▶ [Records shown]
▼

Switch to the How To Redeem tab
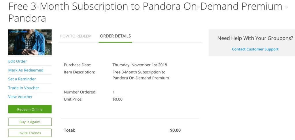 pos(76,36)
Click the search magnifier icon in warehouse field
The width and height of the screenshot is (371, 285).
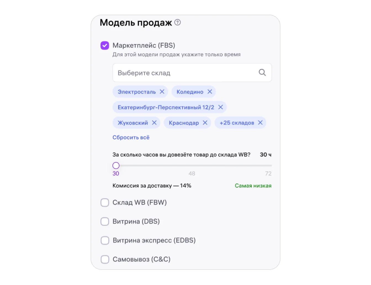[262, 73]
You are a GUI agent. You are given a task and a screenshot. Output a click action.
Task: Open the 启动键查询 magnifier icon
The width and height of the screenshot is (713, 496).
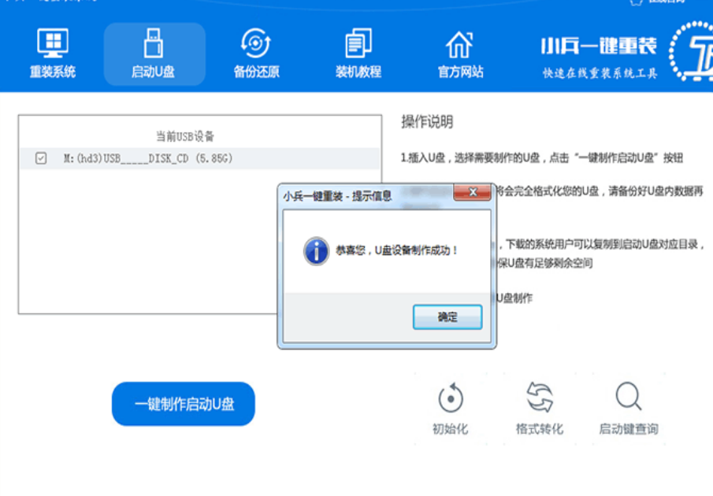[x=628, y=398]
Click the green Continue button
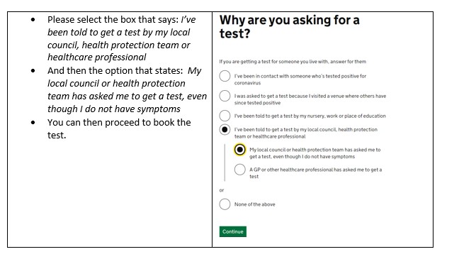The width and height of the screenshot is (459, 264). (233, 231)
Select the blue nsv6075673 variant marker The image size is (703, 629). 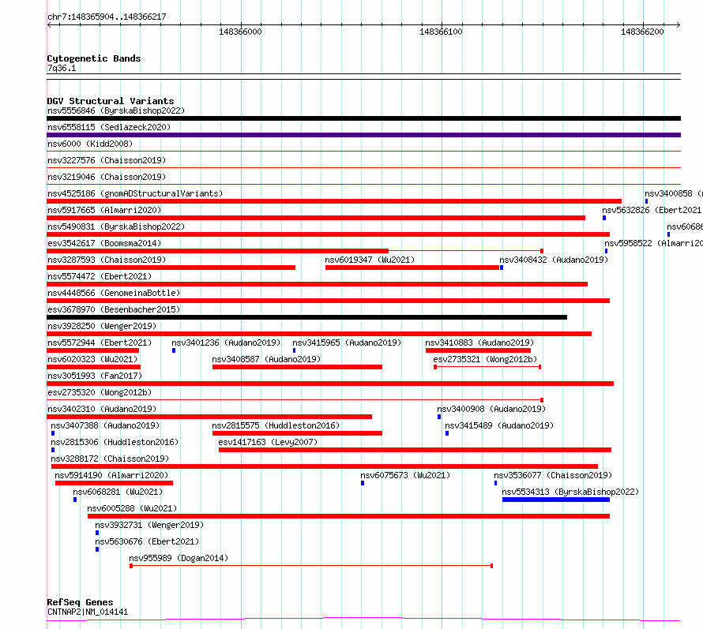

▲

▶ [Problem requirements]
Express the rows from the line containing "Click the green Continue button" through the end of the rows as a JSON list of strings, one string per line, omitting blank lines and leaving out the pictures.

▶ [Result of the task]
[
  "Click the green Continue button",
  "The width and height of the screenshot is (459, 264). (233, 231)",
  "Select the blue nsv6075673 variant marker The image size is (703, 629). "
]